I’ve been following the #MakeTime hash tag today, as the Good for Nothings have been doing their thing, making stuff at an incredible rate, and having a blast (I’m more than a little envious). Intoxicated by the photos of a room full of designers and developers, I wrote the following post.
A room full of designers and developers holds so much potential.
Digital tools and platforms are revolutionising our world and reconnecting us in various ways, both old and new. Those with the ability to conceive of such things and the skills to create them are becoming increasingly valuable, and ultimately, will have an immeasurably large impact and vitally important role in shaping our future.
Designers and developers are natural problem solvers. Well versed in critical thinking, the exploration of problems, and the use of thorough process in designing solutions, we spend much of our time pushing for better, considering alternatives, and assessing a wide variation of situations. Because of this, we have a tendency to see things that need improvement – problems that need solutions.
When designers and developers collaborate to work on realising a vision of the future, big things can happen. Really big things.
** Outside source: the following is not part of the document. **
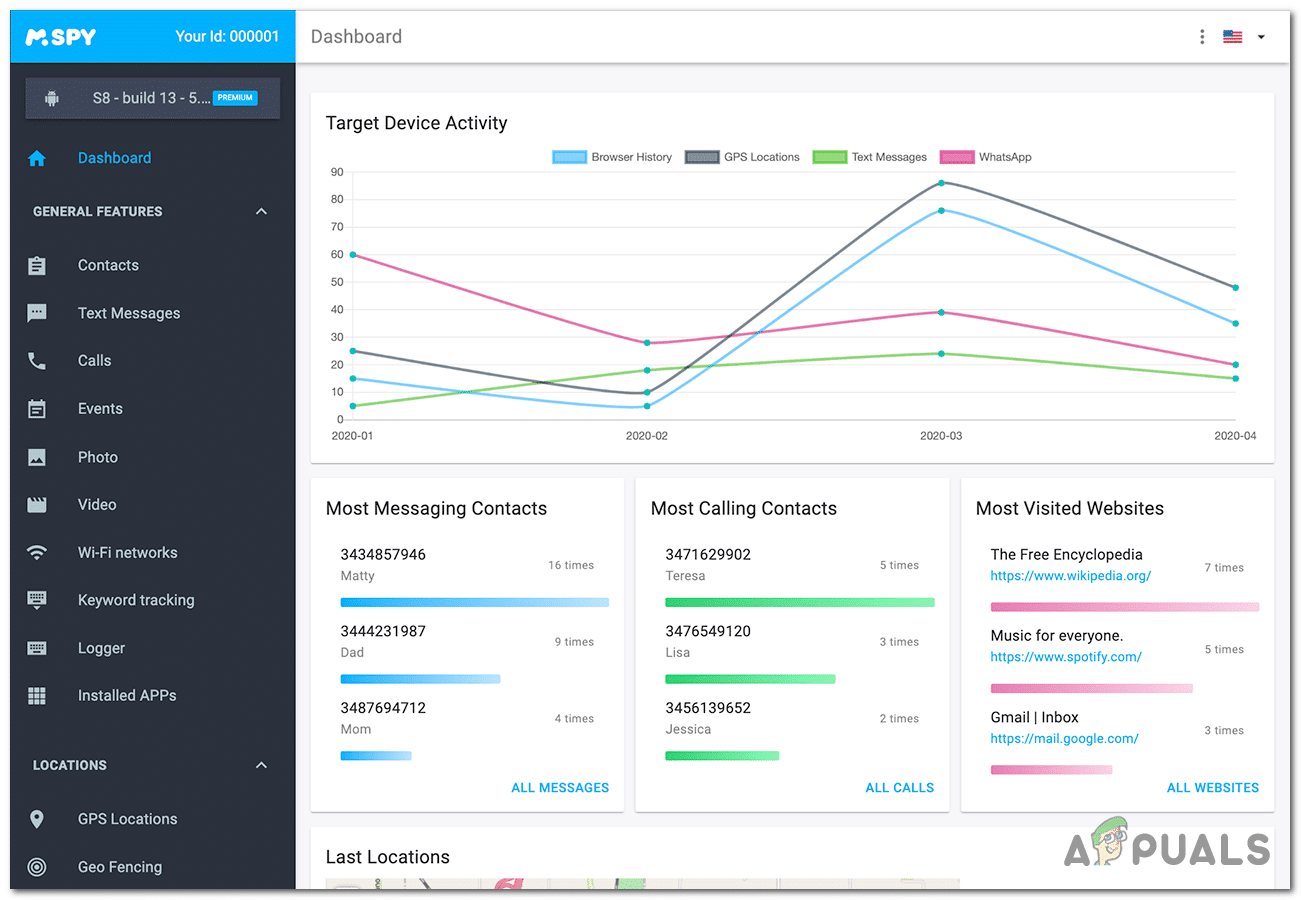Click the ALL MESSAGES link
There are various movements springing up aimed at encouraging this, and it is starting to happen more frequently. As advances in open source technologies make it quicker and easier to realise our ideas, this will accelerate. Things are looking up, but we can do better.
- How do we encourage more thought and conversation about the future? How do we ensure that there are even more people with passionate ideas about how they want things to change?
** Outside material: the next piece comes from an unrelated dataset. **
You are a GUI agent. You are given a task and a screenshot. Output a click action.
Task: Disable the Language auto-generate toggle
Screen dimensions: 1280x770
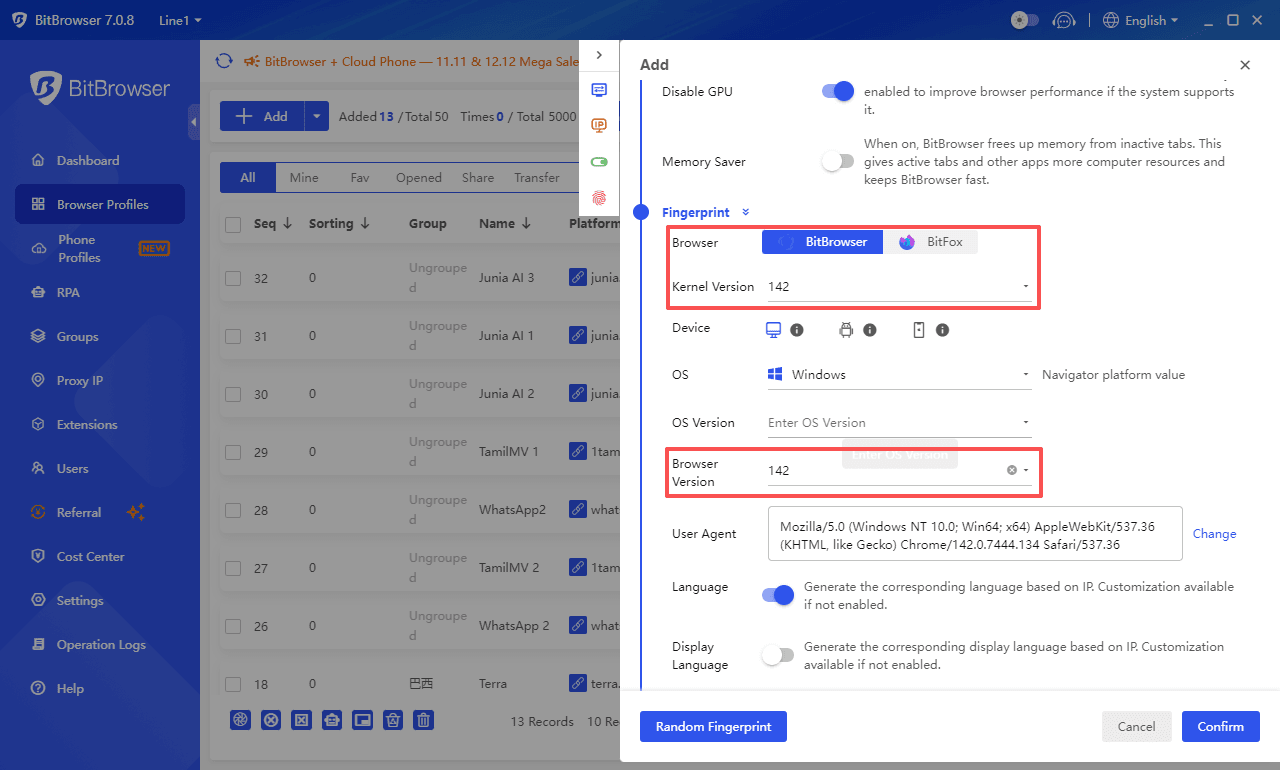click(x=777, y=594)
- How do we bring together people with skills and people with ideas more often? How can we create spaces for these people to meet and collaborate?
- How do we show people that they have the opportunity to help shape the future? And how do we teach them the skills to take that opportunity?
There are many ways to address all of the above, I’m sure, and I know of several initiatives already doing so. To help clarify my own thoughts, though, and perhaps to instigate conversation, I’d like to share the following three step process:
Step 1. Consider a better future – ask questions and challenge assumptions
This step requires both individual reflection and collaborative conversation. We can start by reflecting on big questions that are important to us personally. For me, for example:
- Why do we still train children to work in factories?
- How can we reconnect makers and consumers?
- How do we encourage more people to get involved with the process I’m writing about here?
Write about these questions and any thoughts about them. Discuss them with friends, family and colleagues; take them to meet-ups and post them on forums.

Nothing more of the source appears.